First, I read the book. You would be surprised how many publicists and marketers never read the books they are promoting. Even editors and publishers often don’t read the books they are publishing. In some cases, the authors have not read their own books! This happens with ghost-written books. Several times I have found authors completely unaware of what is in their own books!

The best ideas for marketing come from a deep understanding of the product and a deep understanding of the target audience. When you do your research on both sides of that equation, you can “find the lightning” that links your product and the target audience. For Jim’s book, time is the lightning.

“Time is the one nonreplaceable asset,” says Jim Hirshfield. If you’re not convinced of that already, his book will do the job. In marketing the book, we are focusing on saving journalists and bloggers time.

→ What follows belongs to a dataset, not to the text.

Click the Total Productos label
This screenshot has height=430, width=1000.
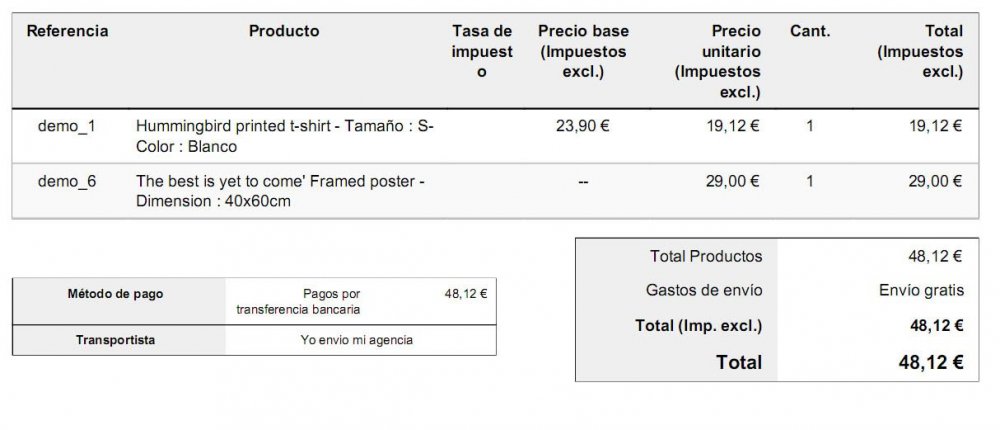point(706,256)
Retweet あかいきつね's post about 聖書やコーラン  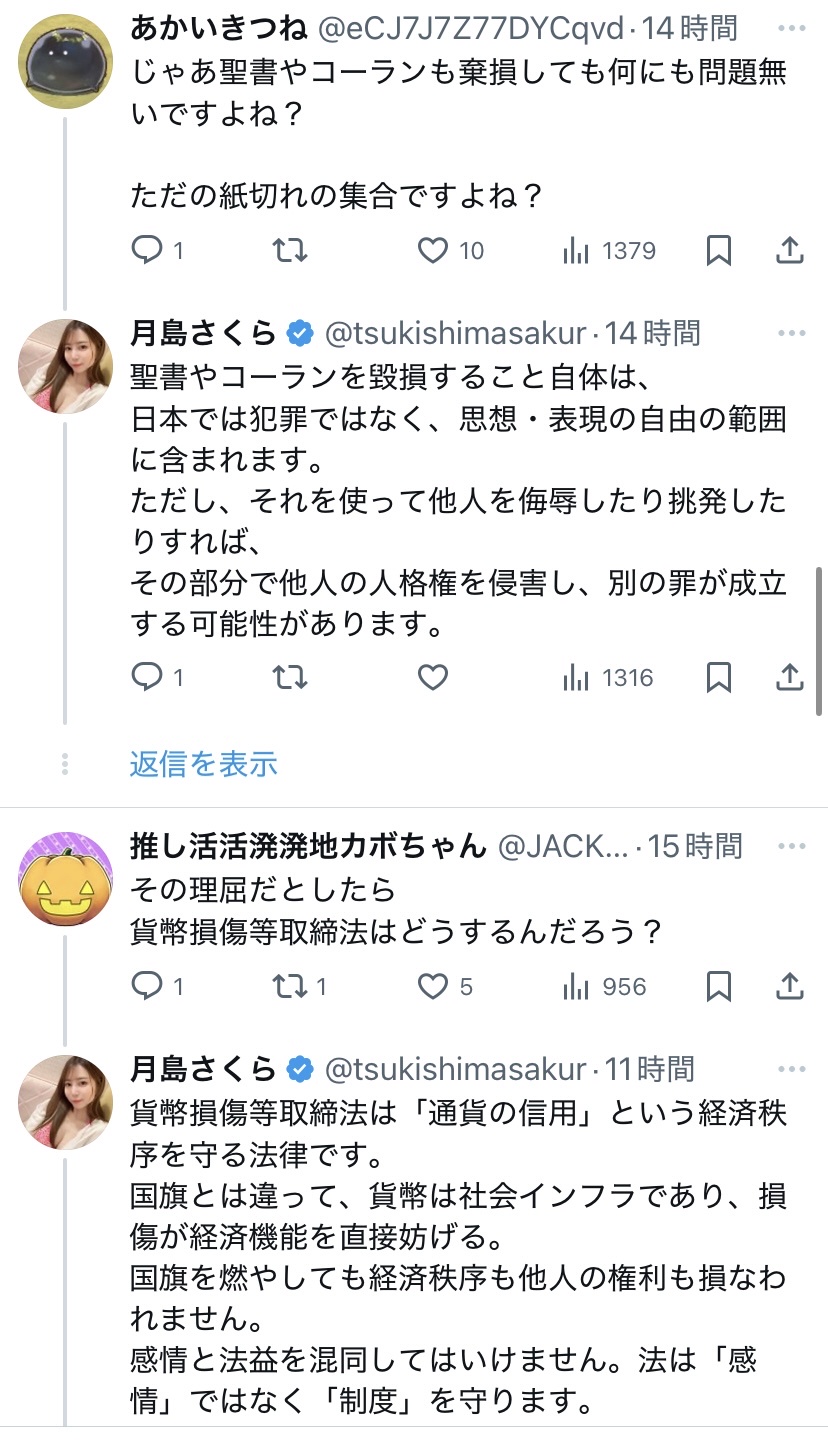[290, 250]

We wrote a really short news release and a really short pitch, hoping journalists would reward us for our brevity by asking to see the book.

So far, so good. About a dozen journalists have asked to see the book already. Here’s what one top business publication said about our pitch: “The reason we said yes instead of no (like we have to every similar request we’ve ever had in the past) is because you kept it short. We like to support this sort of behavior.”

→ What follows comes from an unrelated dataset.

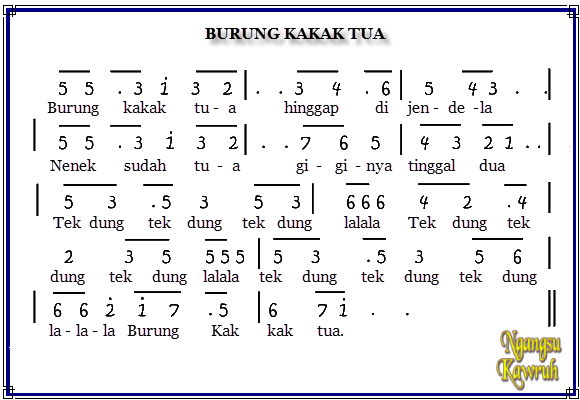Select the lyric word 'hinggap'

click(311, 108)
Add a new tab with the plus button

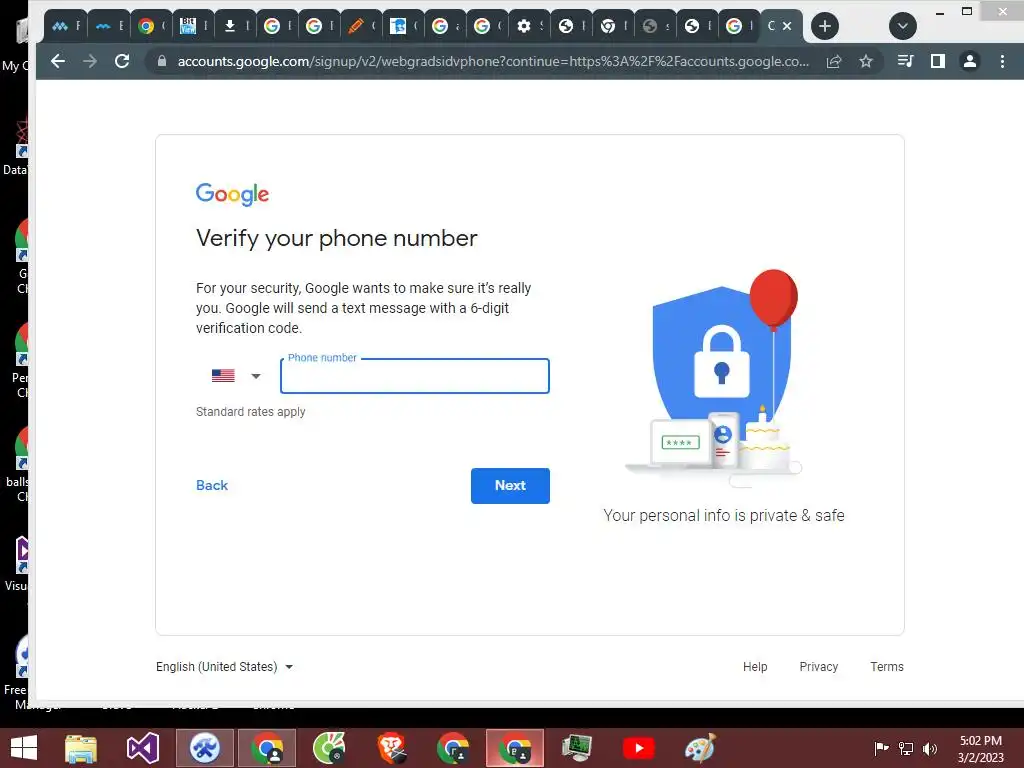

Besides a short pitch, we also save time for journalists and bloggers by providing a well-chosen excerpt in multiple formats: text, Word, PDF, and HTML. The excerpt, along with high-res and low-res artwork, is readily available through the Media Room on Jim’s web site or by request.

You can’t tell by this post, but we’ve learned the hard way that we get better results when we say less. Think of ways you can reduce your pitches, news releases, and business plans to the bare minimum. You’ll find people appreciate it and reward you with their full attention.

Executive Director, Patron Saint Productions, Inc.
Author, “Complete Guide to Internet Publicity” (WILEY)


Monday, December 1st, 2008

Jim’s Post on the National Association of Realtors Leadership Lab Blog:

Volunteerism Builds Leadership Skills
Jim Hirshfield, author of Fortune & Freedom: The Entrepreneur’s Guide to Success and the now-retired founder of cable company Summit Communications, shares his ideas on how to become a better leader.

Q. What makes a good leader?
Hirshfield: I define leadership as the ability to accomplish things through others. Those others can be employees, or they can also be peers or vendors. Getting vendors to cooperate is a better indicator of leadership than getting employees to do so. If people work for you, they’re supposed to do what you say, but getting vendors to go out of their way to help you, I think that demonstrates leadership.
Q. Can you learn to be a leader?
Hirshfield: I believe leadership is a skill you develop. And you should start at an early age. You don’t want to start to open a business when you’re 45 years old and have never worked on your leadership skills.
Q. How can you practice your skills?
Hirshfield: If you want to hone your leadership skills, my advice is work on getting a group of people who aren’t always that motivated to get a job done. You might want to managing a shift at a fast food restaurant, or volunteer to lead a committee at a charity or an association. All these positions give you a chance to try out and improve your leadership abilities.
Q. What does it take to lead others in a volunteer situation?
Hirshfield: To lead and motivate volunteers, you have to give them a well-defined task and set a time limit on both the number of hours of work you expect and when that work has to be completed. People want control of their lives, but they’ll give you a little piece of those lives if you define specifically what’s expected. What doesn’t work is just calling a meeting and then asking for ideas and input. Volunteers know then that they are going to be sucked in. You have to give them a specific timetable.